6

I'm currently working in a company as a frontend developer. I should also mention that I'm not a regular employee as I'm half of the time at school in a process called alternance (I do not know if that's something in other places than France). Basically I have everything in common with my peers but I will be at school half of the time.

We are currently working in a small team of three, the lead, another dev who just started coding after a reconversion and myself.

The problem that I'm encountering is that I actually carry a lot of responsibilities that my I don't think I'm supposed to.

  • I created our big project from scratch with my colleague without our lead intervening.
  • I'm teaching my colleague about VueJs and javascript in general while our lead doesn't.
  • I basically gather tasks from the Product Owner myself as our lead doesn't dispatch them to us otherwise.
  • I do most of the meetings instead of him as he doesn't know everything about our product and how its built.

Our lead was basically doing some stuff that wasn't requested at any point since he was hired a few months ago.

The problem is now that nearly everyone started to understand these facts, our director stopped giving him tasks to dispatch but instead comes to me to do so.

He also started working on the project but he doesn't know Vue and isn't using the latest version of JavaScript.
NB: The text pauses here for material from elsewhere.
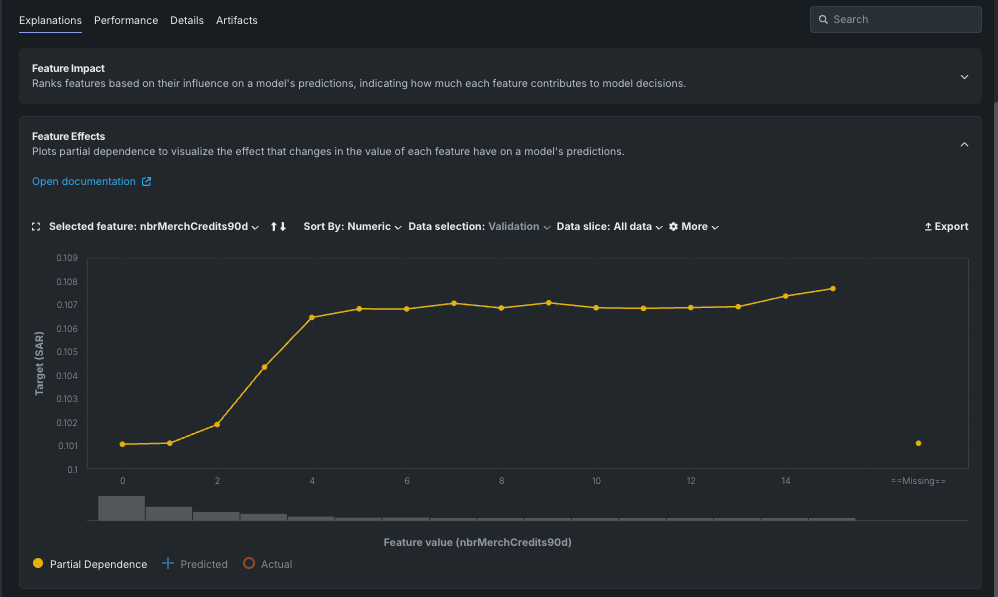
Task: Click the ==Missing== partial dependence data point
Action: (918, 443)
Our linter should catch errors and style problems but he commits using the "no-verify" option. That's a major problem as me and my teammate won't be able to commit with these bad pieces of code.

I'm now starting to help him learning Vue but I'm a bit lost.

The company signed a paper saying that they wanted to offer me a contract at the end of this one but again it's offering a dev job not a lead one.

My goal is to either be a regular developer without the responsibilities of a lead or an actual lead developer. I would like to start gaining experience as a lead. However, I do not want to do so in an unclear situation like this.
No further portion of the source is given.